NICE!!!!!!!!!! IT WAS LIKE I WAS THEIR ON A YAK!!!!!!!!!!! I NEEDED THAT IM AT WORK.


----------



## hilldo (Jun 25, 2006)

Freakin awesome report!


----------



## eltigre (Jul 12, 2006)

Nothing else to say but...... WOW!!!!!


----------



## Red Tuna (May 19, 2007)

WOW!!!

Great story, thanks!


----------



## Chase4556 (Aug 26, 2008)

That would be sweet to head out in a kayak and do some fishing. you guys paddle that far out? Dang, dont know if I would have the guts to stay calm with sharks all around me...


----------



## 4-G-RANCH (Jun 21, 2008)

Good god man what a set of **** that had to be one wild trip.......Good job


----------



## yazoomike (Aug 31, 2006)

Great story and pics to go along with it. Sounds like you had a blast. Keep fishin.


----------



## texastroutkiller (Aug 16, 2007)

HELL YEAH! 

Hey, thanks for taking the time to post a report such as that.

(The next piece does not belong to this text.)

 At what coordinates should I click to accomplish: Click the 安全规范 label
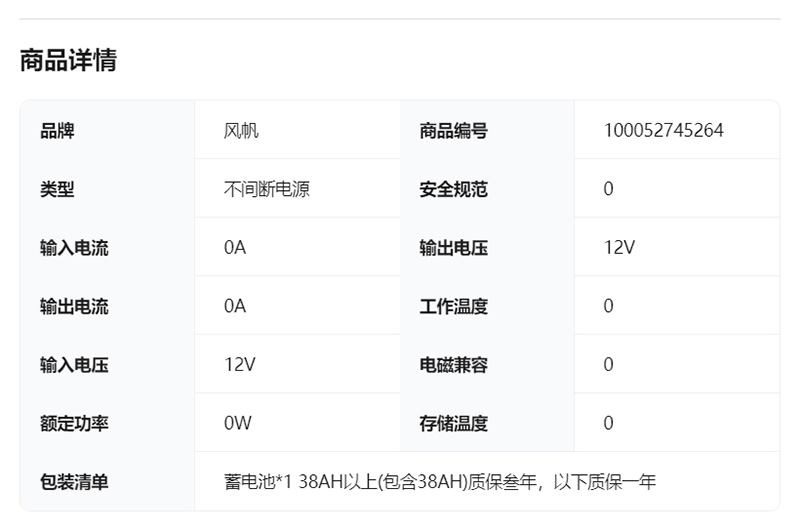coord(453,189)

I have been contemplating getting a 'yak for some nearshore fishing and ya'll are making it hard to turn down. 
Thanks again and tight lines.


----------



## Texxan1 (Dec 31, 2004)

Nuts i tell ya, Nuts!!!!!!!!!

If i didnt know you two, I would consider you over the top lol....One day, I will have enough Yak experience to do that.. Until then, i will leave it to the pro's...

NUTS!!!!!!!!!!!


----------



## Te.jas.on (Mar 28, 2005)

Haha, glad you guys liked the report.

One thing I do want to stress, and this is something I should've put in my original post, is that Scott and I are very comfortable in the yaks. We don't consider ourselves to be experts or invincible or anything like that, but this isn't the kind of thing you want to take lightly. 

A lot can go wrong out there and it can happen in a hurry. NEVER go alone, and this isn't something you want to do in the first month you have a yak. Scott is a veteran paddler with some professional instruction and whitewater experience under his belt, and I've learned most of what I know from him.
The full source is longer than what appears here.